E poi il rapporto tra sindacato e politica: un’autonomia, quella del sindacato confederale, mai concepita come indipendenza, come separazione, anzi. Paolo fu protagonista, insieme ad altri, del tentativo di contrastare fino in fondo, nel principale partito della sinistra dell’epoca (i DS), una deriva neo moderata, sganciata dai bisogni sociali del lavoro dipendente, dei disoccupati, dei precari, dei pensionati. Fu (fummo) animatori non nascosti o silenziosi di un tentativo politico importante “per tornare a vincere”, come recitava la mozione di quel c.d. “correntone” che animò il dibattito politico, ma anche la stagione – oggi forse irripetibile – dei girotondi, del grande movimento pacifista, del Circo Massimo.

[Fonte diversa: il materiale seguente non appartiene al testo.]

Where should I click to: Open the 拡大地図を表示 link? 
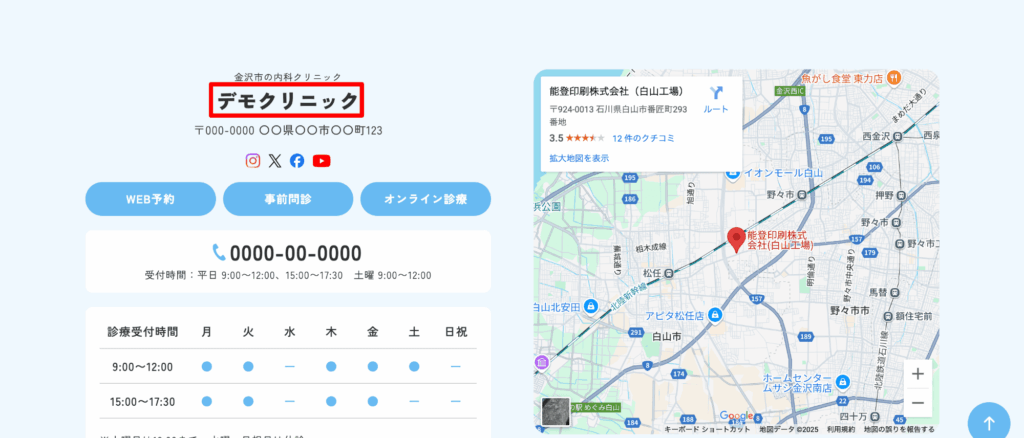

Ed infine vorrei ricordare un tratto specifico, forse questo si più propriamente di Paolo anche rispetto agli altri dirigenti della Cgil, che caratterizzò il suo “esercizio” del potere: la costante, quasi smaniosa voglia ed impegno per promuovere nuove leve, nuove generazioni, nella vita politica e sindacale. In particolare in Cgil. Su questo Paolo era metodico, con punte di nevrosi e una capacità di “stressare” il dibattito politico e le dinamiche organizzative come pochi. Se una leva diffusa di quadri sindacali ha trovato in Cgil la propria dimensione di impegno, lo si deve proprio a lui. Credeva molto nelle associazioni studentesche (un po’ meno nelle giovanili di partito) come “vivaio” naturale della Cgil e andava a cercare le giovani “promesse” finanche nei luoghi più sperduti dell’impero.

La mia piccola esperienza, il mio ritorno in Cgil – mentre da praticante Rai facevo il funzionario di partito – fu anche questo, il frutto dell’insistenza di Paolo (e del benestare un po’ scorbutico ma affettuoso di Passoni e Cofferati). Così come la venuta a Roma di altri, o la sperimentazione in ruoli di direzione sul territorio o in strutture nazionali di categoria di altri e altre. Sarebbe lungo l’elenco (e forse qualcuno ne sarebbe anche sorpreso) di quanti attuali dirigenti della Cgil devono la loro esperienza a questo continuo lavorio di Paolo, alle sue litigate furiose con questo o quel dirigente sindacale, affinché “si aprisse al nuovo”, fino a quella sera – lo ricordo come fosse ieri – quando ad una riunione ristretta del gruppo dirigente della Cgil (quelle riunioni quasi sacrali cui contenuti non sono “divulgabili”; ma oramai il tempo è passato) quando Paolo invitò tutto il gruppo dirigente apicale dalla Cgil, lui compreso, “a un suicidio dolce ma di massa, perché era giunto il momento di un drastico ed immediato ricambio generazionale”…

E altri episodi, altrettanto colorati ma “efficaci” potrei raccontare: che si trattasse di associazioni studentesche e dello loro dinamiche interne o la promozione di questo o quel dirigente o ancora la conclusione di questo o quel contratto collettivo… ma – mi scuserà il lettore – sono frammenti di memoria che per pudore e gelosia terrò per me e per i tanti amici e amiche con cui ho condiviso un tratto di vita e militanza e – con una parte di questi – continuo a lavorare, discutere, litigare.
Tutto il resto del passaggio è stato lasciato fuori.